According to a legal suit filed in the Eight Civil-Law Court of Imbabura, the company is in violation of the Protocol of San Salvador, the International Covenant of Civil and Political Rights, the American Convention on Human Rights, The Declaration of Rio on Environment and Development, the Inter-American Democratic Charter and Convention 177 of the International Labor Organization. Ecuador is a signatory to these treaties and the country's constitution guarantees that these international laws will be recognized and enforced. Furthermore, all of these problems concerning the company and Ecuadorian government only address the way Ascendant carried out its environmental study.
ISN denounced company activities, which include:
· The use of death threats against mining opponents.
· Employing armed guards who don't wear visible identification or uniforms when operating in public spaces.

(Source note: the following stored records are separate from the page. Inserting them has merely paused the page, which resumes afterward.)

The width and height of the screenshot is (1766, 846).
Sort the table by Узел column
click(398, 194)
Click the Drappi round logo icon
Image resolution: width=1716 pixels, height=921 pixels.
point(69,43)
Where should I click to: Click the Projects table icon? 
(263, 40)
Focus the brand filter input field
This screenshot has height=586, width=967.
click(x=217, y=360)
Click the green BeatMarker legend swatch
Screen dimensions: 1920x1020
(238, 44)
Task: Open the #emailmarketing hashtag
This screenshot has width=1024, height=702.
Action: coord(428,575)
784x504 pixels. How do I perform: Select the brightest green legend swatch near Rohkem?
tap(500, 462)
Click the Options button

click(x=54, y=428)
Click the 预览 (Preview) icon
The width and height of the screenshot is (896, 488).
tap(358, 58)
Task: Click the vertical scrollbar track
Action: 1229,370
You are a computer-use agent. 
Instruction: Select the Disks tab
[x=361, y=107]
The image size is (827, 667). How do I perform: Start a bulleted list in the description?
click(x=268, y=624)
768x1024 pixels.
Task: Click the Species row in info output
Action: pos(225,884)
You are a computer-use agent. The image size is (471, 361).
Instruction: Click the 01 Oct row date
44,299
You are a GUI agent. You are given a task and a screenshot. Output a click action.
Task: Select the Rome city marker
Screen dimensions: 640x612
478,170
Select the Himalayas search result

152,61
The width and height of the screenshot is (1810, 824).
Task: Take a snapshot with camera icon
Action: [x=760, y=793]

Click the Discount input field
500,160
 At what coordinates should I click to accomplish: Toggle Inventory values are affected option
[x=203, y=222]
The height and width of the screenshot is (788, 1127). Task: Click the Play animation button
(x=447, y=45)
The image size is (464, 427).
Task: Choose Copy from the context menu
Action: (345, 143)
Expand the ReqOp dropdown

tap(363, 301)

· The misprepresentation of activities and local realities in Intag through misleading statements and press releases.
· The use of children in its propaganda and "socialization" campaign.
· Trespassing on community property (like in Junin), despite the presence of signs explicitly stating miners are not welcome.
· The refusal to honor the demands of local communities that the company leave.
Had the Canadian Embassy and the Ecuadorian government acted on ISN's report, the most recent events in Intag could have been avoided.
In addition, the company is a past employer of Cesar Villacís Rueda, a former army general with deep ties to Ecuador's military intelligence, who also studied at the "School of the Americas." The former general is known to have said that he believes that people who work for human rights, indigenous rights and workers' rights are part of a "triangle of subversion." The company also sent employee Betty Sevilla into Junin, posing as a "freelance journalist," to gather information on mining opponents.
According to CEDHU's Heredia, investors, if they have morals, should be concerned because it's their money that is enabling and encouraging the abuse against the communities of Intag and the threat against the region's pristine environment.
"If they want to have a clear conscience they will not invest in this company," he added.
Cyril Mychalejko is assistant editor of www.UpsideDownWorld.org and is currently based in Ecuador. He was recently questioned by the police and warned to stay out of the politics of the country.